● **Task item**:
Once you have read the listing below, output it again exactly.

(Task input begins)

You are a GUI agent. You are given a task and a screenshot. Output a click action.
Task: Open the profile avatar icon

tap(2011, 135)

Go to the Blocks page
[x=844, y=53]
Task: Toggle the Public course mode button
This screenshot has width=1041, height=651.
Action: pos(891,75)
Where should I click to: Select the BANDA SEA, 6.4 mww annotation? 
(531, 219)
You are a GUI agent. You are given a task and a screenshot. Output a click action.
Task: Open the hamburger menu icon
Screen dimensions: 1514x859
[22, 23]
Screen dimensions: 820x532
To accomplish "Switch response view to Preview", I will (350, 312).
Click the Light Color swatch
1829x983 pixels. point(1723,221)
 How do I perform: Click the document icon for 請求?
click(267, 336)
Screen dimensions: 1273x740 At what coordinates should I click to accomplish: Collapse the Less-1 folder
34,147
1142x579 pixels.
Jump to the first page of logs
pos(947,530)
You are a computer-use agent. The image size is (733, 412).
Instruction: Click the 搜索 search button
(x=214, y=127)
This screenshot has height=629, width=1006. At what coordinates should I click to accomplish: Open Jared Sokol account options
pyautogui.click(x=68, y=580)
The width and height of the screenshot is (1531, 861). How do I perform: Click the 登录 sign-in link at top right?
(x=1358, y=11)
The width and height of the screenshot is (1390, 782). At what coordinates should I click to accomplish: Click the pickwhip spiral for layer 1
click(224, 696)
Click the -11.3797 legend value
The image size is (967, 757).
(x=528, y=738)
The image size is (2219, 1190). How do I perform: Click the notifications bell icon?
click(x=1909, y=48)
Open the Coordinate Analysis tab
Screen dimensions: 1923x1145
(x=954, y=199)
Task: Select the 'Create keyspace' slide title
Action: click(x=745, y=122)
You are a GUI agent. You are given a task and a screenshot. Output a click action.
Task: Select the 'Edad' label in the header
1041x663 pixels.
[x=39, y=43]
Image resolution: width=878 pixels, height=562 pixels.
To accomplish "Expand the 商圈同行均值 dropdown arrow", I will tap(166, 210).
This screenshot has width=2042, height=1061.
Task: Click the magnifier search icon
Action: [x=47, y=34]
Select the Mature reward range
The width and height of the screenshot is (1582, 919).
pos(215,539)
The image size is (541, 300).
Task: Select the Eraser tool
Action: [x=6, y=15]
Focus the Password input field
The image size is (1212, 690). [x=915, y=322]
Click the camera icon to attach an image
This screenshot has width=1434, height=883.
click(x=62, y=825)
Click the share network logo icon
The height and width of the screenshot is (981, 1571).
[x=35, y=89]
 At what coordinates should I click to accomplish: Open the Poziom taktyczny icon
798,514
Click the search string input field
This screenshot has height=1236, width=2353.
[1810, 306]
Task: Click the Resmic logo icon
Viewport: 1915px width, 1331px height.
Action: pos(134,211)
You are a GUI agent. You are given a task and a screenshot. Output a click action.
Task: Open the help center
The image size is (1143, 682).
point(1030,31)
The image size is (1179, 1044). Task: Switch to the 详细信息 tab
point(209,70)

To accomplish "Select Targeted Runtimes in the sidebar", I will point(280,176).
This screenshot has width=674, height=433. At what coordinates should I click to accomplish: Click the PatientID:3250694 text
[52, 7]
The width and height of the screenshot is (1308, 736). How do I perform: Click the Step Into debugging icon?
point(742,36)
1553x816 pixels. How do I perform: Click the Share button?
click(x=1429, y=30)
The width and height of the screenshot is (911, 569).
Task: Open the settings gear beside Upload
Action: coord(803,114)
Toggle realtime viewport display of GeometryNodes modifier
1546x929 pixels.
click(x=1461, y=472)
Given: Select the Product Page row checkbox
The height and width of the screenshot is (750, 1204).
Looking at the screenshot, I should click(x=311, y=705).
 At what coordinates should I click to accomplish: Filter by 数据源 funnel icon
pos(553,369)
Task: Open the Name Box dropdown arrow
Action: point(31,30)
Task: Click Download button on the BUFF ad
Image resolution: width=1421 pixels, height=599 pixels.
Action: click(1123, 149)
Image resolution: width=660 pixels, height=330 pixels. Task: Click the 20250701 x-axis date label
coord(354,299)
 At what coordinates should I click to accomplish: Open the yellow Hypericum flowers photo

(Task input ends)

● **Answer below**:
You are a GUI agent. You are given a task and a screenshot. Output a click action.
Task: Open the profile avatar icon

tap(2011, 135)

Go to the Blocks page
[x=844, y=53]
Task: Toggle the Public course mode button
This screenshot has width=1041, height=651.
Action: pos(891,75)
Where should I click to: Select the BANDA SEA, 6.4 mww annotation? 
(531, 219)
You are a GUI agent. You are given a task and a screenshot. Output a click action.
Task: Open the hamburger menu icon
Screen dimensions: 1514x859
[22, 23]
Screen dimensions: 820x532
To accomplish "Switch response view to Preview", I will (350, 312).
Click the Light Color swatch
1829x983 pixels. point(1723,221)
 How do I perform: Click the document icon for 請求?
click(267, 336)
Screen dimensions: 1273x740 At what coordinates should I click to accomplish: Collapse the Less-1 folder
34,147
1142x579 pixels.
Jump to the first page of logs
pos(947,530)
You are a computer-use agent. The image size is (733, 412).
Instruction: Click the 搜索 search button
(x=214, y=127)
This screenshot has height=629, width=1006. At what coordinates should I click to accomplish: Open Jared Sokol account options
pyautogui.click(x=68, y=580)
The width and height of the screenshot is (1531, 861). How do I perform: Click the 登录 sign-in link at top right?
(x=1358, y=11)
The width and height of the screenshot is (1390, 782). At what coordinates should I click to accomplish: Click the pickwhip spiral for layer 1
click(224, 696)
Click the -11.3797 legend value
The image size is (967, 757).
(x=528, y=738)
The image size is (2219, 1190). How do I perform: Click the notifications bell icon?
click(x=1909, y=48)
Open the Coordinate Analysis tab
Screen dimensions: 1923x1145
(x=954, y=199)
Task: Select the 'Create keyspace' slide title
Action: click(x=745, y=122)
You are a GUI agent. You are given a task and a screenshot. Output a click action.
Task: Select the 'Edad' label in the header
1041x663 pixels.
[x=39, y=43]
Image resolution: width=878 pixels, height=562 pixels.
To accomplish "Expand the 商圈同行均值 dropdown arrow", I will tap(166, 210).
This screenshot has width=2042, height=1061.
Task: Click the magnifier search icon
Action: [x=47, y=34]
Select the Mature reward range
The width and height of the screenshot is (1582, 919).
pos(215,539)
The image size is (541, 300).
Task: Select the Eraser tool
Action: [x=6, y=15]
Focus the Password input field
The image size is (1212, 690). [x=915, y=322]
Click the camera icon to attach an image
This screenshot has width=1434, height=883.
click(x=62, y=825)
Click the share network logo icon
The height and width of the screenshot is (981, 1571).
[x=35, y=89]
 At what coordinates should I click to accomplish: Open the Poziom taktyczny icon
798,514
Click the search string input field
This screenshot has height=1236, width=2353.
[1810, 306]
Task: Click the Resmic logo icon
Viewport: 1915px width, 1331px height.
Action: pos(134,211)
You are a GUI agent. You are given a task and a screenshot. Output a click action.
Task: Open the help center
The image size is (1143, 682).
point(1030,31)
The image size is (1179, 1044). Task: Switch to the 详细信息 tab
point(209,70)

To accomplish "Select Targeted Runtimes in the sidebar", I will point(280,176).
This screenshot has width=674, height=433. At what coordinates should I click to accomplish: Click the PatientID:3250694 text
[52, 7]
The width and height of the screenshot is (1308, 736). How do I perform: Click the Step Into debugging icon?
point(742,36)
1553x816 pixels. How do I perform: Click the Share button?
click(x=1429, y=30)
The width and height of the screenshot is (911, 569).
Task: Open the settings gear beside Upload
Action: coord(803,114)
Toggle realtime viewport display of GeometryNodes modifier
1546x929 pixels.
click(x=1461, y=472)
Given: Select the Product Page row checkbox
The height and width of the screenshot is (750, 1204).
Looking at the screenshot, I should click(x=311, y=705).
 At what coordinates should I click to accomplish: Filter by 数据源 funnel icon
pos(553,369)
Task: Open the Name Box dropdown arrow
Action: point(31,30)
Task: Click Download button on the BUFF ad
Image resolution: width=1421 pixels, height=599 pixels.
Action: click(1123, 149)
Image resolution: width=660 pixels, height=330 pixels. Task: Click the 20250701 x-axis date label
coord(354,299)
 At what coordinates should I click to accomplish: Open the yellow Hypericum flowers photo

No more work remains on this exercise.